Right now, Northwest wheat farmers are wrapping up their harvest in many areas. But across the country, farmers are losing money on every load of that golden grain.
“You have to be wired differently to do this work,” says farmer and grain consultant Kevin Duling, of Maupin, Ore. “It’s very frustrating. It’s very stressful.”
The wheat price was already suffering under President Donald Trump’s trade wars and robust global competition. The Northwest used to export the vast majority of its grain, largely to Pacific Rim countries and China, according to the Washington Grain Commission. The National Association of Wheat Growers estimates that since last year, U.S. wheat farmers have lost about $430 million in trade to China.
But then, the U.S. Department of Agriculture released a report that said farmers are expected to harvest a lot of corn and wheat this season. The corn futures market dropped 25 cents a bushel the day the report came out, according to Nels Solberg, a grain merchandiser with Tri-Cities Grain. He says then futures on white and red wheat both dropped about 30 cents.

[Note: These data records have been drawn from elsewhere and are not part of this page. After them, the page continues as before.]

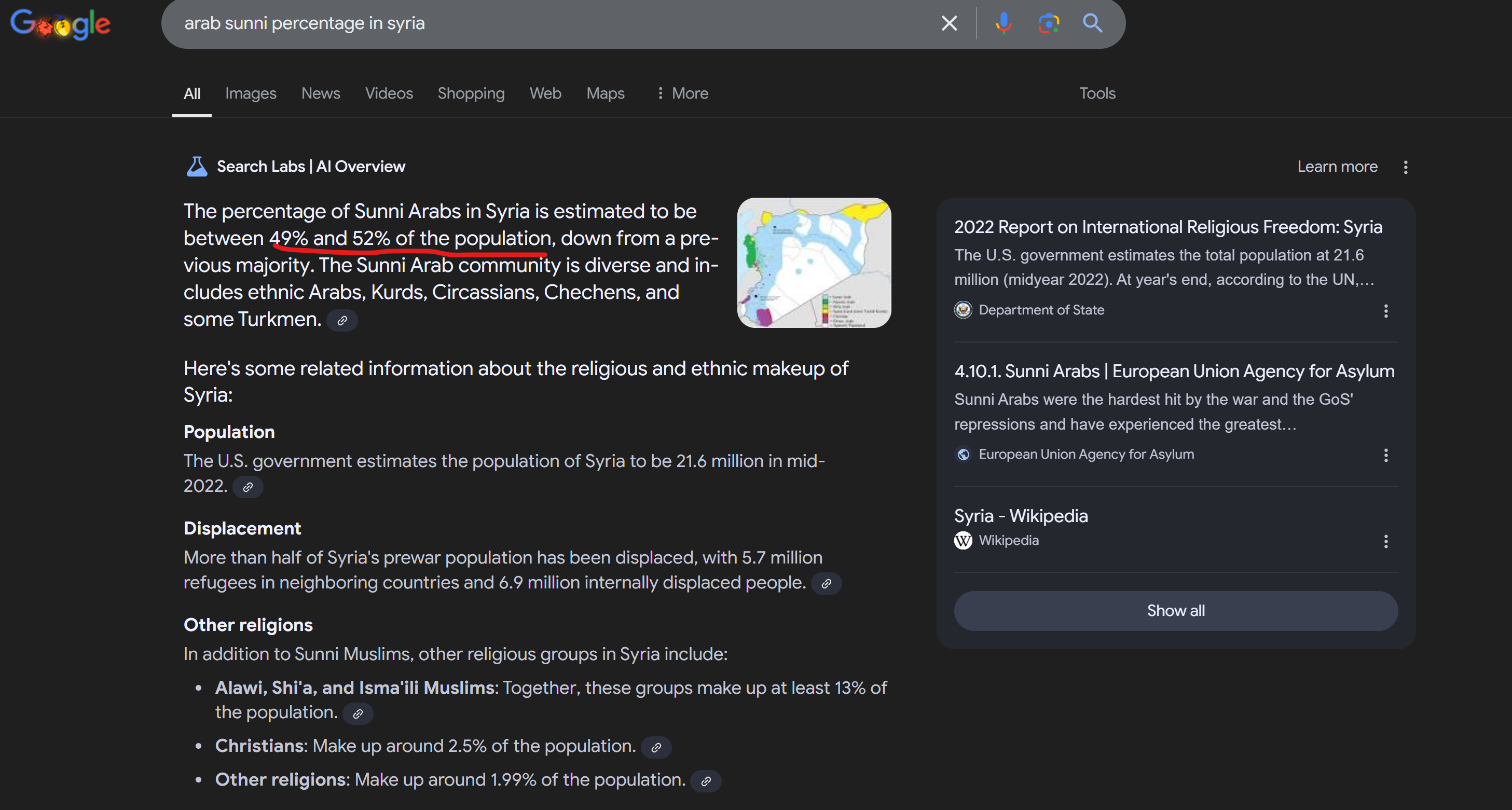Open the Tools filter button

point(1097,93)
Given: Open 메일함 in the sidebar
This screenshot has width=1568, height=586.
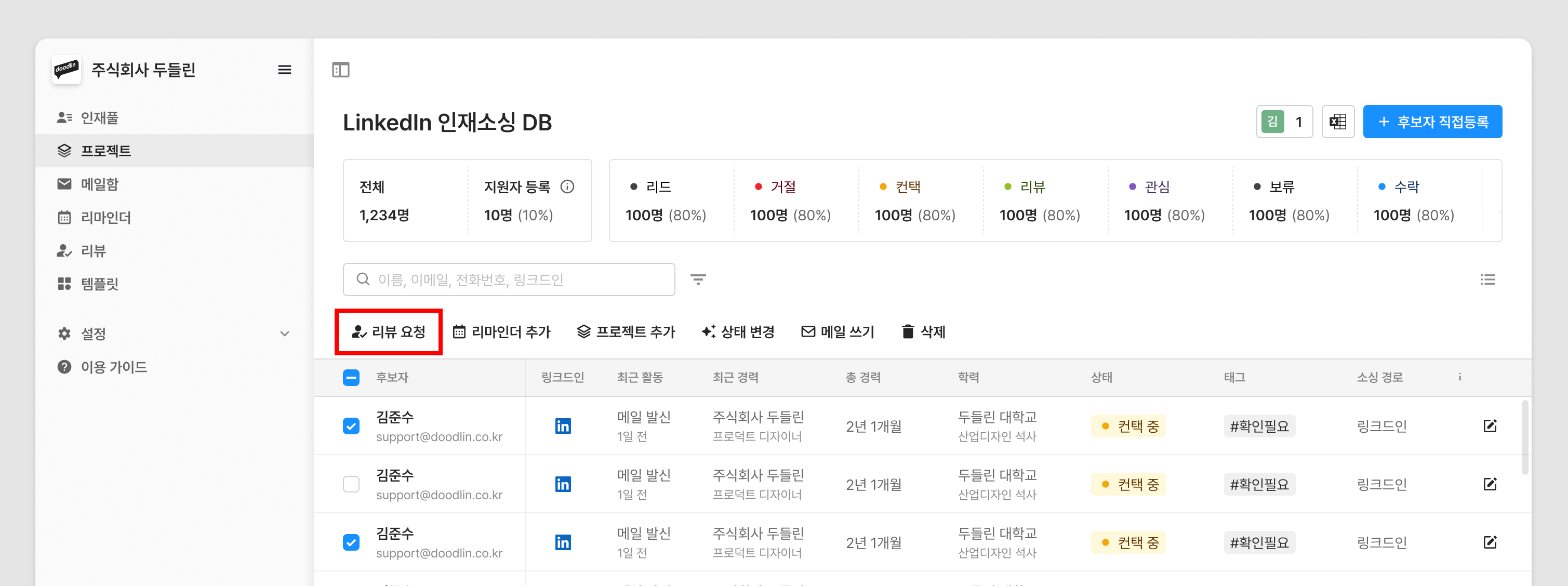Looking at the screenshot, I should click(99, 184).
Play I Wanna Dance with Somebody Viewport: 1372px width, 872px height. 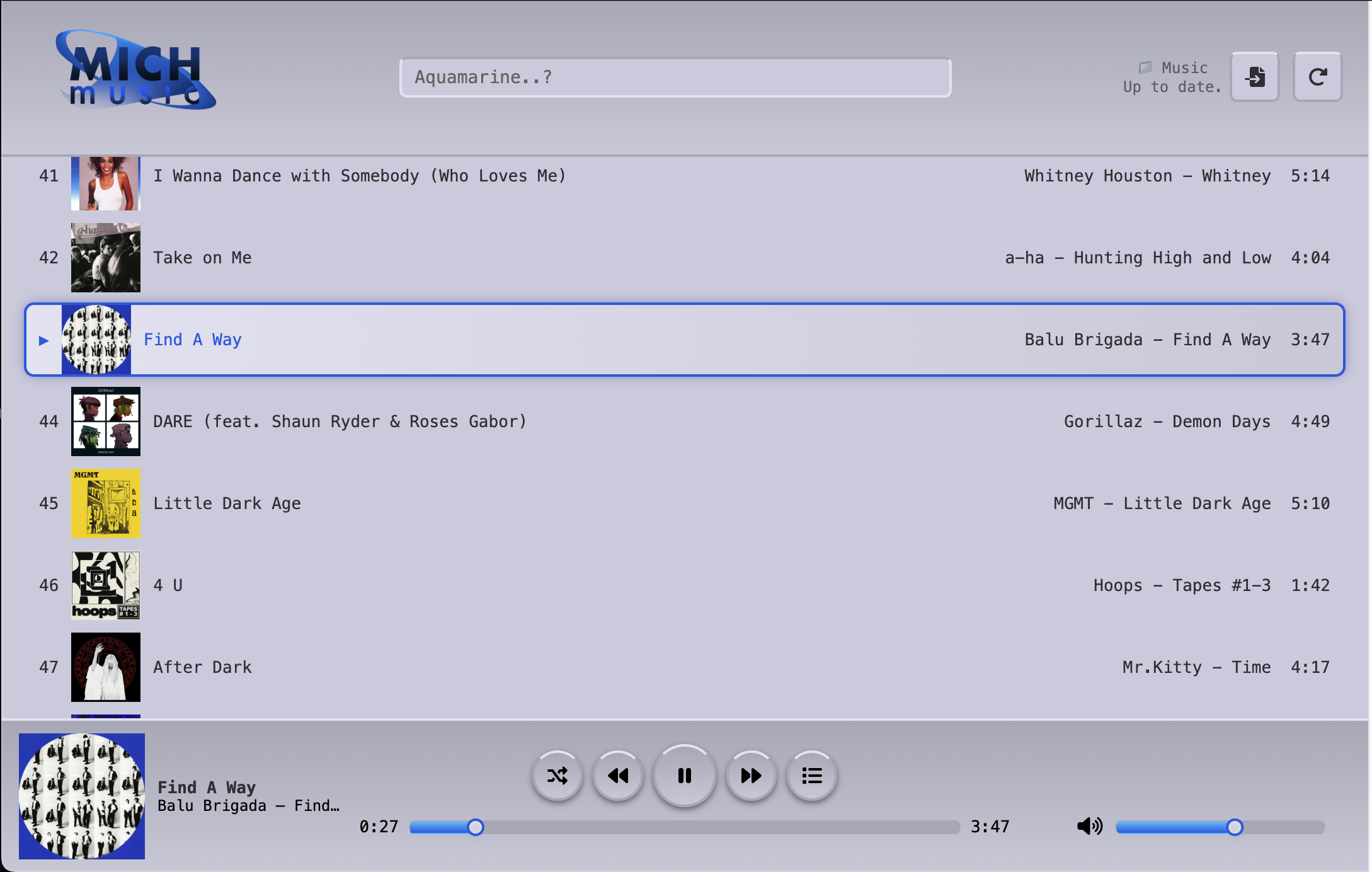click(x=359, y=176)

“The best advice I was ever given was back when I was still a teenager, and that was, ‘The market can remain irrational longer than you or I can remain solvent,’” says Brent Cheyne, a wheat farmer in north-central Oregon and the secretary for the National Association of Wheat Growers. “When the market is at a place where you can make a profit -- I try to make a sale.”
Cheyne says there’s not much he can control, so he can’t worry too much. “Just cut back on expenses,” he says.
Many farmers have bins full of last year’s grain waiting for trade to improve. Now, farmers will have to decide whether to claim insurance, take loans and wait, or sell at a loss.
Kevin Duling is a consultant for many growers around the world. He’s advising clients to sit on their grain for a little while.
“For right now, if you need money, get the loan,” Duling says. “Let’s wait until we see what the corn yield is before we make any decisions.”
Duling says he thinks the federal government has overestimated the amount of corn that will actually be harvested as grain. He says a lot of the corn in the Midwest was planted late and can’t catch up, and will go for silage, or chopped up green for animals to eat. That’s because heavy rain and flooding in the Midwest pushed back planting.
If the corn crop yields are really significantly smaller, the price will go up. And the price of wheat often follows corn and soybean prices.
Many still support the Trump administration, despite the worry and frustration.
Mark Schoesler is a Republican Washington state senator and fifth-generation wheat farmer outside of Ritzville. He says it’s not just rural parts of the country that will feel the pinch of low wheat prices.
“When our wheat industry struggles our neighbors in the city feel the effects too,” Schoesler says.
And he’s not ready to give up on Trump.
“We remember all too well what President Jimmy Carter did to us,” Schoesler says, referring to when the Democratic president enacted a grain embargo against the Soviet Union in reaction to its invasion of Afghanistan. “There’s never a good time for low prices, but you have to remain an optimist or you wouldn’t be here.”
But some farmers are starting to turn. Grain expert Dana Herron owns Tri-State Seed in Connell, Wash. He says he’s hearing some grumbles in wheat country.
“Yes, they’ve hung in,” Herron says of farmers. “But loyalty has a limit, and it starts with a checkbook.”